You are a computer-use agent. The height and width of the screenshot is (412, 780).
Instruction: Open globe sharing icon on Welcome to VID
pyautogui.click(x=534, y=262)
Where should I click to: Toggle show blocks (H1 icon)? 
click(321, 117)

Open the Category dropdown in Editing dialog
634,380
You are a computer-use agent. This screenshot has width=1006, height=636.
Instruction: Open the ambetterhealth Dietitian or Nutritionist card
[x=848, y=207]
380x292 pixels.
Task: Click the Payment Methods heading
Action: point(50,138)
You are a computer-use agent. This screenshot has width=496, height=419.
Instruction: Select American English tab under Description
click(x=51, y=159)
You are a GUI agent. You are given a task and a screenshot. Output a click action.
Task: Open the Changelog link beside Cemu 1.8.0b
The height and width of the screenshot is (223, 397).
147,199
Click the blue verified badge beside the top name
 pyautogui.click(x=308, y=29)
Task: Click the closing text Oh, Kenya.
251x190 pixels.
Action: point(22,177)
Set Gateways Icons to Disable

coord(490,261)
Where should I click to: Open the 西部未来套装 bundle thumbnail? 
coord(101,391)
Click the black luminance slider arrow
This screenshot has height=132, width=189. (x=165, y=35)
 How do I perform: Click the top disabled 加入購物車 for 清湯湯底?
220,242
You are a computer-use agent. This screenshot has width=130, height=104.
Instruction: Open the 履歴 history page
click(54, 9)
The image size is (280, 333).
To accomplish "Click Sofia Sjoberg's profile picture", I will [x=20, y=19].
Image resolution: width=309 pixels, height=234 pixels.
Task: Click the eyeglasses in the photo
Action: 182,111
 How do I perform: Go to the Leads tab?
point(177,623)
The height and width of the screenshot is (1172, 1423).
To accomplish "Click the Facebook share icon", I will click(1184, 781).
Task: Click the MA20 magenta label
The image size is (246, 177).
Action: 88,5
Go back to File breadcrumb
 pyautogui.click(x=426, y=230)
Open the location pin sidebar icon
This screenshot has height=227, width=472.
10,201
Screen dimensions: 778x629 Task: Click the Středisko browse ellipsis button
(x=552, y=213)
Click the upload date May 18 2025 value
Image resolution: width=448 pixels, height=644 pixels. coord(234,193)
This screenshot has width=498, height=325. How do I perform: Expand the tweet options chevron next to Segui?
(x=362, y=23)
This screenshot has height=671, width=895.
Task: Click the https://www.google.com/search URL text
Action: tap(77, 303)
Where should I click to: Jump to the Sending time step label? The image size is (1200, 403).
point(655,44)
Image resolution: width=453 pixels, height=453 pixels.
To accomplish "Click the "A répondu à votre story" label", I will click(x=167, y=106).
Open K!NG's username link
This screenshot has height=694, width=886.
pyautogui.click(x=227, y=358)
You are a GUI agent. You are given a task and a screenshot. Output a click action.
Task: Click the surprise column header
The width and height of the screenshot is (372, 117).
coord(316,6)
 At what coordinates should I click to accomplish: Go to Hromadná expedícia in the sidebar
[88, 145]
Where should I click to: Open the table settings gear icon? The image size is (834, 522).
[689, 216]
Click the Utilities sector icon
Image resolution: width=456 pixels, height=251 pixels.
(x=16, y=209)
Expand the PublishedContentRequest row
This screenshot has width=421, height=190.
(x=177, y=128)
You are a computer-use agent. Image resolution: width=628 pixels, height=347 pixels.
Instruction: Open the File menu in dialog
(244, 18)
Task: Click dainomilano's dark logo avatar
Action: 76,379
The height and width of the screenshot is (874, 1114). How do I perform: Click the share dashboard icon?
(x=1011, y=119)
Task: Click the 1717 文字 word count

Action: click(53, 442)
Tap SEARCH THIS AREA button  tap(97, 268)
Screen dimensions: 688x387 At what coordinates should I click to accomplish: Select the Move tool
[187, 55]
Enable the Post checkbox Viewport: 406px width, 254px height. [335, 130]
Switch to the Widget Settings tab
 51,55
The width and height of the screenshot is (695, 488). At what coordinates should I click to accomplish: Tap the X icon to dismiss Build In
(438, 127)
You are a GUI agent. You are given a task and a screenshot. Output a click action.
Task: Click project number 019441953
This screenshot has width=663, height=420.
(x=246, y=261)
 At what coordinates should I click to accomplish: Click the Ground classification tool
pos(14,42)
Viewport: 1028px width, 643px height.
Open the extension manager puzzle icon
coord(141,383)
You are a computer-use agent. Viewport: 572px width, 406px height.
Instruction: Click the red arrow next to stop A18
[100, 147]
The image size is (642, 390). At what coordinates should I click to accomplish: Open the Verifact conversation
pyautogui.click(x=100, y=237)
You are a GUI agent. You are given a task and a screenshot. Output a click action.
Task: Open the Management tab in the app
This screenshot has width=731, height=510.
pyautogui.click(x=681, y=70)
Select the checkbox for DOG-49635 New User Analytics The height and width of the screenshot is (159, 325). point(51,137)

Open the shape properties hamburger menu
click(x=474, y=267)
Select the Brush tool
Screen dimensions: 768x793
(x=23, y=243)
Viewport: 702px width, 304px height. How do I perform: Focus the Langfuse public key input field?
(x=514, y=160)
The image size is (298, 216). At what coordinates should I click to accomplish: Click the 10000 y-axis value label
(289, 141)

Exercise objective: For the word "checkbox", count the lines of the records above that hold it and state only that count.

Solution for this problem: 2